> [Requirements]
Put the material below into a numbered list, leaving out blank lines. Begin at the line that contains "Where should I click to: Add" and stop after the line that contains "Action: tap(442, 41)".

> [Input rows]
· · ·

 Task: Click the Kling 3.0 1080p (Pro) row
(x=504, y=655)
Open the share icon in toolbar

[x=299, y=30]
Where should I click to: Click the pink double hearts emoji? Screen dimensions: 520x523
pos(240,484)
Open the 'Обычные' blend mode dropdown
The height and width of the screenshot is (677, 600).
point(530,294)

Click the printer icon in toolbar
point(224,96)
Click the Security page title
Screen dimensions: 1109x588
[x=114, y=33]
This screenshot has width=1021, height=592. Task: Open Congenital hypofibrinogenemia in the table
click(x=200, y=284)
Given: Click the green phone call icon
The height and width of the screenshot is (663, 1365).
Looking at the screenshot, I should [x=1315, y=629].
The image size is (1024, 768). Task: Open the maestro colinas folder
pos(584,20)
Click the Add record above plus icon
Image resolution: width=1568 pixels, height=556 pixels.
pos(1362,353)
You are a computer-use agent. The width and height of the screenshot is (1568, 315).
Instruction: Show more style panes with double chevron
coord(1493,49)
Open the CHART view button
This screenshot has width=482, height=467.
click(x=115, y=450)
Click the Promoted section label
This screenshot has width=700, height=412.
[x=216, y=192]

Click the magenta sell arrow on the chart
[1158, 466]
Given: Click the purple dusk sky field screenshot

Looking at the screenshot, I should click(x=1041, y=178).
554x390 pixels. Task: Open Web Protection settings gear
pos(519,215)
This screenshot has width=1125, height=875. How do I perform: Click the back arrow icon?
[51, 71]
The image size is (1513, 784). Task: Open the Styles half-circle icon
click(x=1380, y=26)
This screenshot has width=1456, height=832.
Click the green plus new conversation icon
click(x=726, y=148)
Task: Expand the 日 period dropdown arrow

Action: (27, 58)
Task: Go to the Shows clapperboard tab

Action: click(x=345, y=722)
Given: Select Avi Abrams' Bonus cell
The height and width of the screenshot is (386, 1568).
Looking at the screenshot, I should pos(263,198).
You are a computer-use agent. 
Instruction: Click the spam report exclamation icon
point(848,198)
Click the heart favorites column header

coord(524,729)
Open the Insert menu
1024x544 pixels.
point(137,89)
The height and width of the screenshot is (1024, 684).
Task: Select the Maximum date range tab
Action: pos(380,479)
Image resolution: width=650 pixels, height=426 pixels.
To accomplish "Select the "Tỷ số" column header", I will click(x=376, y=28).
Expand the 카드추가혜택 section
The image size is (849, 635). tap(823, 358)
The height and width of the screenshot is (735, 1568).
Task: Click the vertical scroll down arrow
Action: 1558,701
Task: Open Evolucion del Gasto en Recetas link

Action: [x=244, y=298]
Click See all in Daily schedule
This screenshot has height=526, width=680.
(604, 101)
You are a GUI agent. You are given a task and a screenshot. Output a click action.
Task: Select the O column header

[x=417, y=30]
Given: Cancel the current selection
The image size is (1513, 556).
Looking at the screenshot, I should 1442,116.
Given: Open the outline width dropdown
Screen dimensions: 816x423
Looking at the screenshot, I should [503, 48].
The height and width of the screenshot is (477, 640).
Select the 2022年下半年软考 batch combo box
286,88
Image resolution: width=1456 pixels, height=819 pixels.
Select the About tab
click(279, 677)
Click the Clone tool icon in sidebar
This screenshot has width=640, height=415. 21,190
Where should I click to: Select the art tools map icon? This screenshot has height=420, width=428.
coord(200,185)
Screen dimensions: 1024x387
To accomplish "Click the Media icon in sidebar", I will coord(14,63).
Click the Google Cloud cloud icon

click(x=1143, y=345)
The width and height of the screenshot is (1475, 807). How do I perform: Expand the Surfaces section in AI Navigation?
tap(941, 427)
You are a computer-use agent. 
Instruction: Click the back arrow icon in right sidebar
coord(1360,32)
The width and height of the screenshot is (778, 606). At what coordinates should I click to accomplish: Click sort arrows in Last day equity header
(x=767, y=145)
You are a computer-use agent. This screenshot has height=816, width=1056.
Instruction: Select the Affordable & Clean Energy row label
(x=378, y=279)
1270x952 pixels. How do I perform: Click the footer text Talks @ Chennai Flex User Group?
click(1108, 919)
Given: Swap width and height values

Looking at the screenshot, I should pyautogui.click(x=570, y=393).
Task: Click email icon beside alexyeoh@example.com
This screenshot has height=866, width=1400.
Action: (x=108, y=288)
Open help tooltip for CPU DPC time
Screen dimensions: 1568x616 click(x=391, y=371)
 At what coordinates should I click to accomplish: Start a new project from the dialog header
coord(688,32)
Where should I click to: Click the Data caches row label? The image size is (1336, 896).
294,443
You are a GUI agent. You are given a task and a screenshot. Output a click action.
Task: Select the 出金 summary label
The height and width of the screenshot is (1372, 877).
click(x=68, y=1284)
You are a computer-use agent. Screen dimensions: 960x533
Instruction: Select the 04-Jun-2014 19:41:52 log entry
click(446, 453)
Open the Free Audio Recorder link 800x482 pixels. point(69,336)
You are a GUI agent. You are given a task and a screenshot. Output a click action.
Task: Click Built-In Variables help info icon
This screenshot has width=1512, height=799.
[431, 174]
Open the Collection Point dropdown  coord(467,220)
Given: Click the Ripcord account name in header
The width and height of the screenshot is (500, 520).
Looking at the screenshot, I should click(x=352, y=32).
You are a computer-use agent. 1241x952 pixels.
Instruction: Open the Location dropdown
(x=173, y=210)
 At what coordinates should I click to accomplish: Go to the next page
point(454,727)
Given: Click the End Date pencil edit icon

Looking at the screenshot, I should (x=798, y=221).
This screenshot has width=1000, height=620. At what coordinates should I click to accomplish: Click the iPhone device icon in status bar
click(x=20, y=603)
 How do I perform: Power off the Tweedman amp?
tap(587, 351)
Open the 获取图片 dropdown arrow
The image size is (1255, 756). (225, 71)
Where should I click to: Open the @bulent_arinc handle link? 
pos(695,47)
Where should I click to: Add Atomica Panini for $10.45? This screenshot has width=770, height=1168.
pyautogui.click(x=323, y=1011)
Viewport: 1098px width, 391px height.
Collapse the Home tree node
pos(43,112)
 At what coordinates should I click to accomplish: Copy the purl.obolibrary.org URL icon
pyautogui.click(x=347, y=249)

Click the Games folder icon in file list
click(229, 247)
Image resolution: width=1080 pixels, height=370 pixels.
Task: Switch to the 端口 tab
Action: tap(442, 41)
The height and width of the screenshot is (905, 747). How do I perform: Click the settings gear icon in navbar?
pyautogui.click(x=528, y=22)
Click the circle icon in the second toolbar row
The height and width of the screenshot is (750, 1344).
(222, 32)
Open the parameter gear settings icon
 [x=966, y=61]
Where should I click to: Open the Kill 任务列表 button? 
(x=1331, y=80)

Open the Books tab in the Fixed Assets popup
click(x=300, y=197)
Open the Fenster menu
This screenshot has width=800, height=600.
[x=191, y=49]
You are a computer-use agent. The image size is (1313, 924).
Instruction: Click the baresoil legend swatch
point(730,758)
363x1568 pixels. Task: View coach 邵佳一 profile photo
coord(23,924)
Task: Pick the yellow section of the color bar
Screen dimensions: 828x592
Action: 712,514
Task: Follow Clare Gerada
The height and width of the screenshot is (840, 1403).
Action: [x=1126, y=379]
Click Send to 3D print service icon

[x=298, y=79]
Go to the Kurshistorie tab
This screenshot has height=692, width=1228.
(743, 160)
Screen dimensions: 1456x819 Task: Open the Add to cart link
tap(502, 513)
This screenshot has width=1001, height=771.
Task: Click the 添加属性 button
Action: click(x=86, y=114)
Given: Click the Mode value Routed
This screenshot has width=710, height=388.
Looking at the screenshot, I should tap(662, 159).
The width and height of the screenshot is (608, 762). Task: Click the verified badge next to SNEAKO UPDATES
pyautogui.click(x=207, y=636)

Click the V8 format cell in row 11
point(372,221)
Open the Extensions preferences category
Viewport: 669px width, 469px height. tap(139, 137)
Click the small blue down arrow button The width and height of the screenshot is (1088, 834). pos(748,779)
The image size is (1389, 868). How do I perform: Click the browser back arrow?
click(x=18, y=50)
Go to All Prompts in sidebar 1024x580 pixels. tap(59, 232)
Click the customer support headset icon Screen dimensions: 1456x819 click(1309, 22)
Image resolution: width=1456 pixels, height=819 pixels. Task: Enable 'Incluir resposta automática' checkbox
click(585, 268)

· · ·

> [Written solution]
1. Where should I click to: Add Atomica Panini for $10.45? This screenshot has width=770, height=1168.
2. pyautogui.click(x=323, y=1011)
3. Viewport: 1098px width, 391px height.
4. Collapse the Home tree node
5. pos(43,112)
6.  At what coordinates should I click to accomplish: Copy the purl.obolibrary.org URL icon
7. pyautogui.click(x=347, y=249)
8. Click the Games folder icon in file list
9. click(229, 247)
10. Image resolution: width=1080 pixels, height=370 pixels.
11. Task: Switch to the 端口 tab
12. Action: tap(442, 41)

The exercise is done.